Science et nature

Capturer des ratons laveurs pour freiner la rage qui approche du grand Montréal

Noovo Info a assisté à la campagne de vaccination en cours dans 32 municipalités du Québec.

Publié le 

Capturer des ratons laveurs pour freiner la rage Près d’un millier de ratons laveurs seront capturés et vaccinés durant le mois de juin. Le but, empêcher cette maladie mortelle d’atteindre Montréal.

Près d’un millier de ratons laveurs seront capturés et vaccinés dans les prochaines semaines par une équipe du Ministère de l’Environnement, de la Lutte contre les changements climatiques, de la Faune et des Parcs. Le but, empêcher cette maladie mortelle d’atteindre Montréal.

«On capture, on vaccine et on relâche les ratons laveurs dans un territoire de 750 km2 autour de la couronne sud de Montréal», soutient la coordonnatrice provinciale de la gestion de la rage, Marianne Gagnier.

marianne gagnier La biologiste Marianne Gagnier invite la population a signaler les animaux avec un comportement étrange. (Noovo Info)

Depuis l’éclosion de l’épidémie en décembre 2024, la province compte 165 cas de rage du raton laveur. Un nombre plus élevé que la dernière vague en 2006. Ce qui force le gouvernement à mettre les bouchées doubles pour limiter sa propagation.

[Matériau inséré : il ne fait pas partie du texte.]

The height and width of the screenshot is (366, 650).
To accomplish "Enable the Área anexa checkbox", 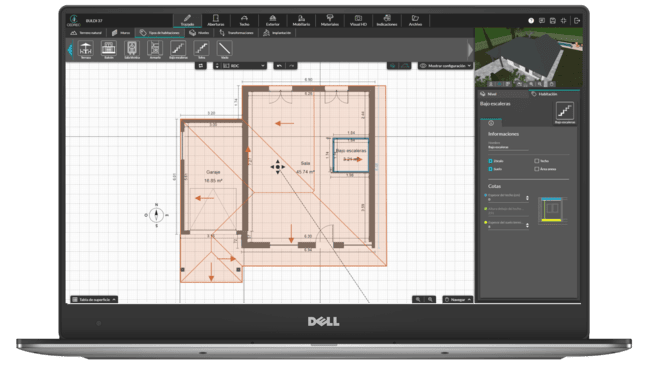I will click(536, 169).
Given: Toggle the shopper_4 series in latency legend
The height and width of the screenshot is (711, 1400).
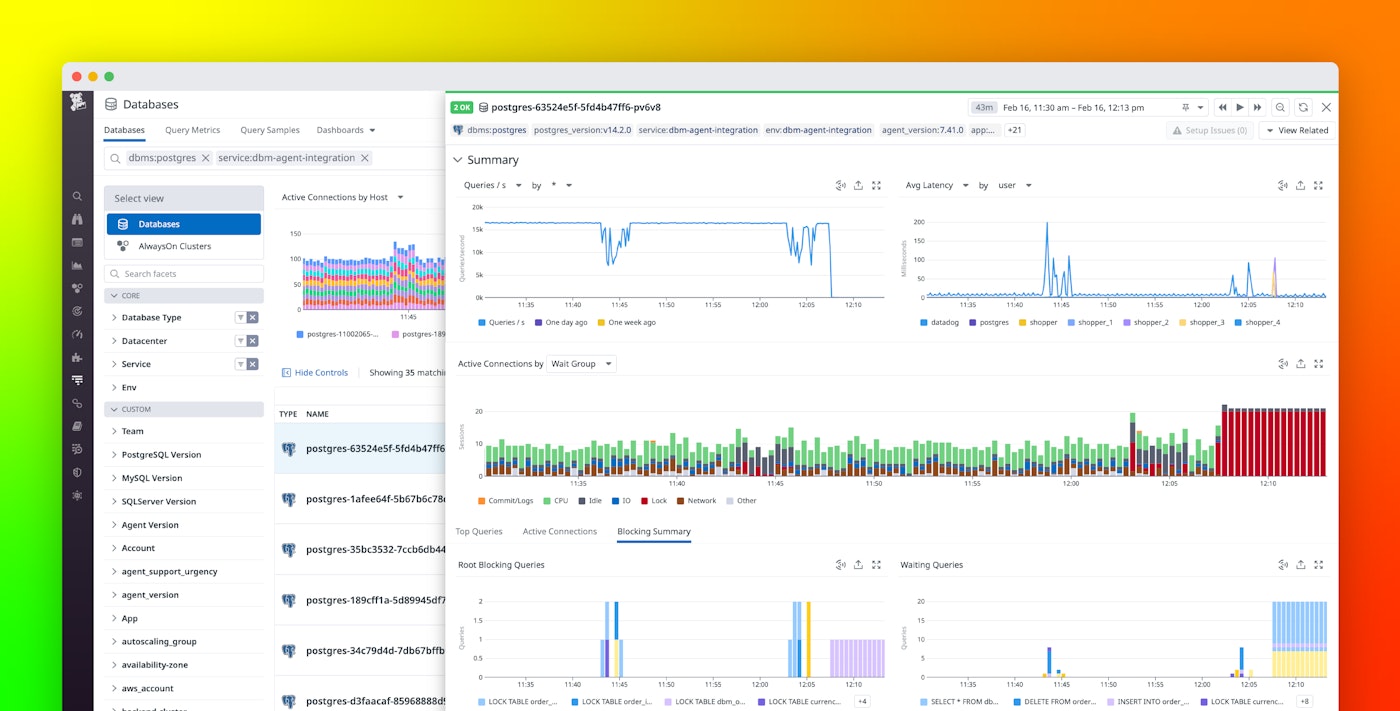Looking at the screenshot, I should point(1260,322).
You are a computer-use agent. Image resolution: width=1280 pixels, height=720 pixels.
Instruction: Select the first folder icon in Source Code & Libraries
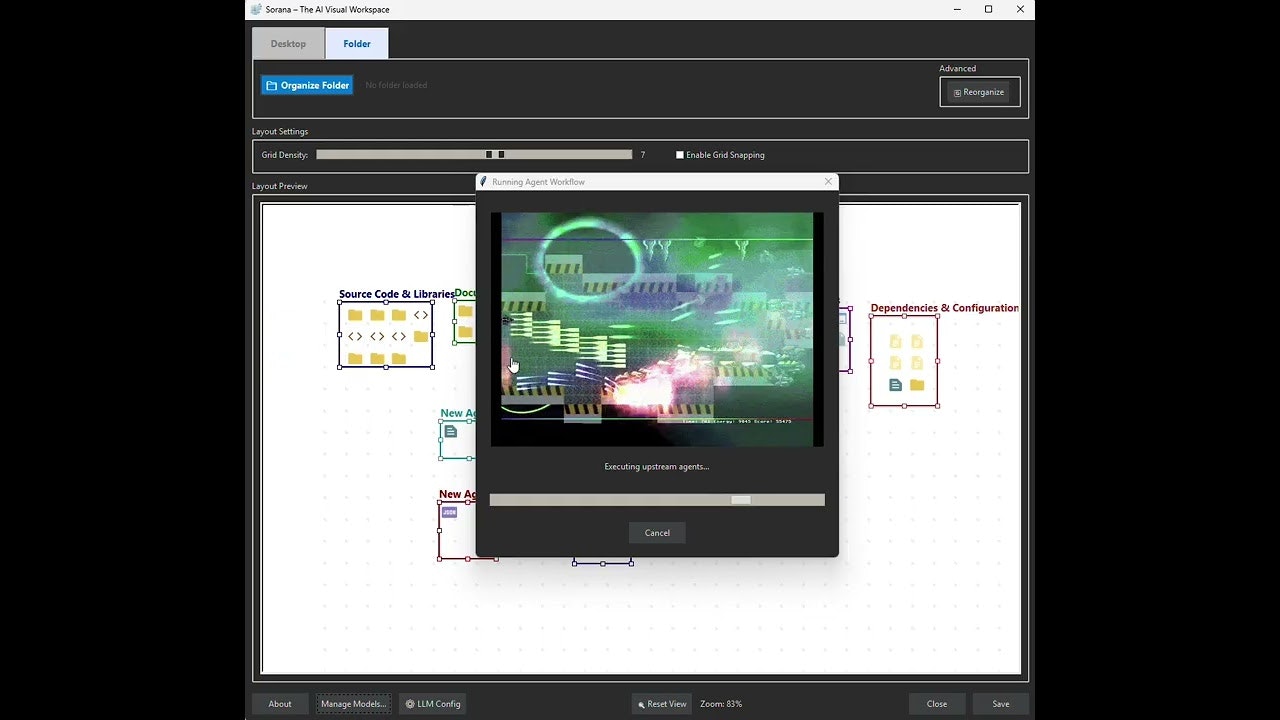355,315
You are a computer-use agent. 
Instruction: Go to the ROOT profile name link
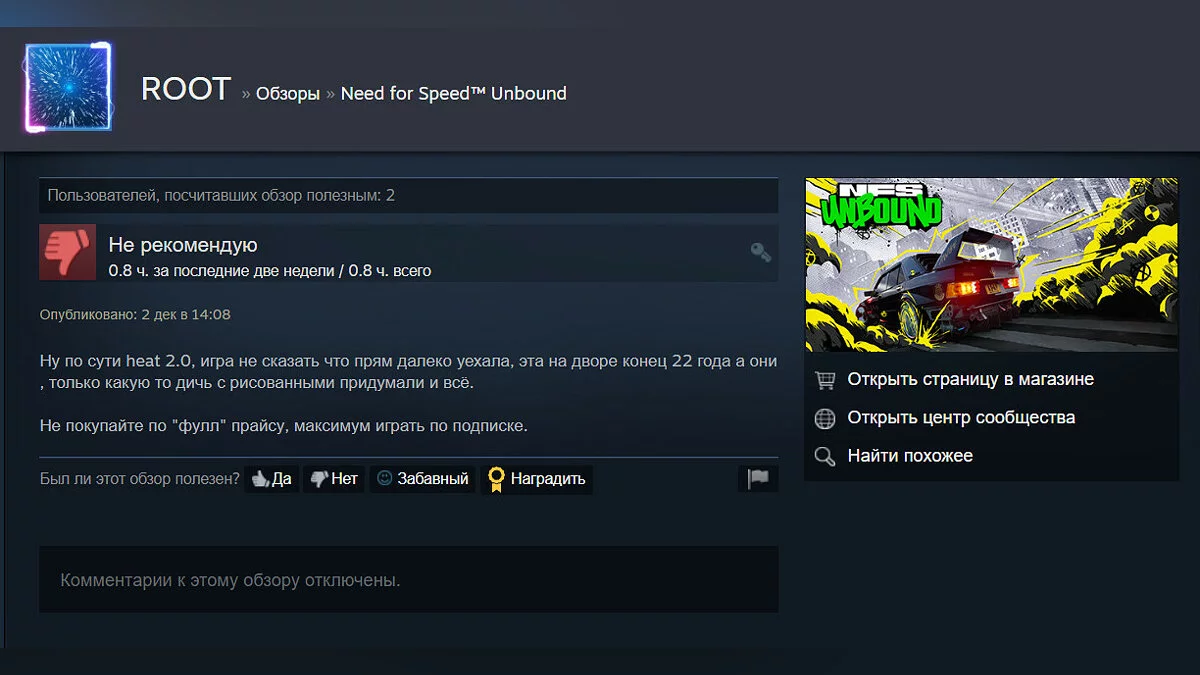(x=186, y=90)
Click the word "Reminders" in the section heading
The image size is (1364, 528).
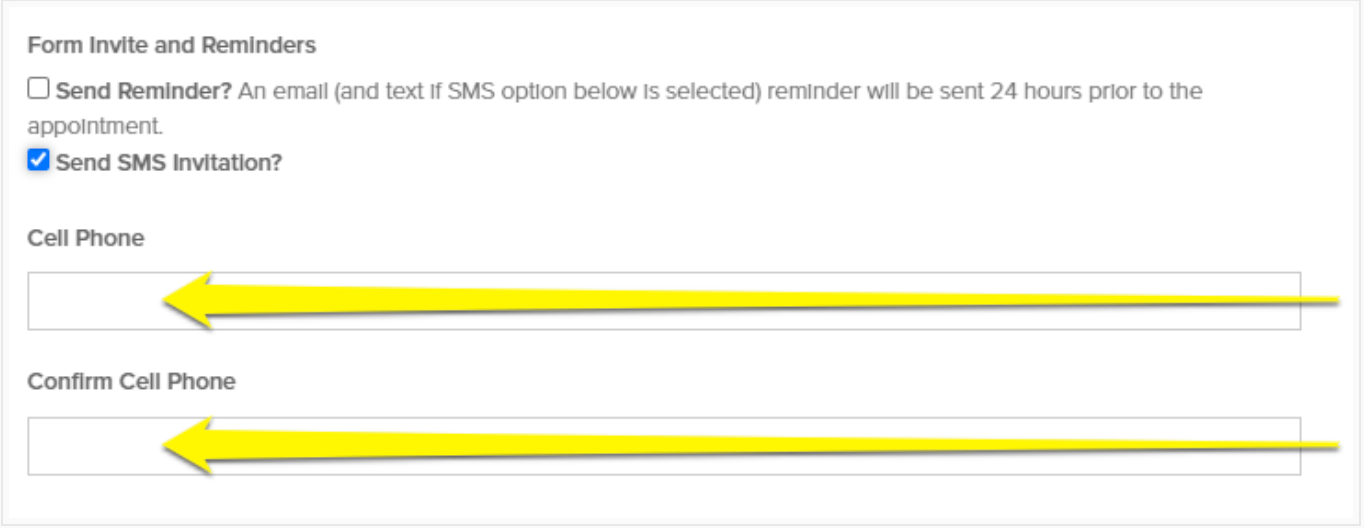(268, 45)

Après plusieurs opérations avec des appâts vaccinaux, une cinquantaine d’experts de la faune sont maintenant déployés jusqu’au 23 juin pour attraper des ratons laveurs et des moufettes (aussi porteurs de la rage).

Guimauve, vaccin et peinture

Dans un petit boisé de la Rive-Sud de Montréal, deux cages ont rempli leur mission durant la nuit. Les habitants du quartier de La Praire s’arrêtent pour comprendre ce que fait le Ministère de l’Environnement sur leur rue tranquille.

«Tous les jours, on vient vérifier nos différentes cages et les deux ici ont des ratons laveurs», souligne l’étudiant en médecine vétérinaire, Guilbeault Myers en préparant son équipement. Le jeune homme est accompagné de Gaétan Fournier, un technicien d’expérience en aménagement de la faune.

campagne vaccins ratons laveurs Le duo doit inspecter une trentaine de cages par jour. (Axel Dansereau Macias/Noovo Info)

Pour attirer les ratons laveurs, l’équipe utilise de simples guimauves d’épicerie. La forme et la couleur sont similaires à un œuf et les ratons laveurs peuvent détecter le sucre, selon Gaétan Fournier.

«On pourrait très bien utiliser des sardines, mais ça pourrait attirer des chats», ajoute-t-il.

Le tout ne dure que quelques minutes dans le silence pour réduire le stress des animaux. Le duo commence par immobiliser le raton laveur dans la cage. Une étiquette est apposée sur l’oreille de l’animal avant de le vacciner.

vaccins raton laveur Le vaccin permet de créer une immunité à la rage dans les populations de ratons laveurs. (Noovo Info)

Après quelques grognements, une peinture est pulvérisée sur l’animal à la manière d’un graffiti. Le but est d’identifier le mammifère dans le cas d’une recapture et éviter une double vaccination.

Les experts en faune identifient aussi le sexe de l’animal pour aider les biologistes à estimer la structure des différentes populations

Interdiction de déplacement

«Malgré nos efforts de prévention, la maladie s’est rendue au Québec à partir du Vermont en 2024», explique Marianne Gagnier.

En plus de la vaccination, la biologiste rappelle l’importance de ne pas déplacer les ratons laveurs, les moufettes, les renards et les coyotes.

«Un animal qu’on relocalise ne restera pas dans le milieu où on l’a déposé. Il peut faire cinq ou dix kilomètres de plus et aller propager la rage, ce qui complexifie beaucoup nos opérations.»

—  Marianne Gagnier, coordonnatrice provinciale de la gestion de la rage
carte rage ratons Carte des spécimens collectés depuis le 1er janvier 2026.

Une interdiction est en vigueur dans une centaine de municipalités au Québec jusqu’au 6 aout 2026, autant pour les individus que pour les entreprises.

La province invite la population à signaler tout animal ayant un comportement ou un état de santé anormal. «L’année passée, environ 80% des cas détectés, c’était grâce à des signalements citoyens», estime la scientifique.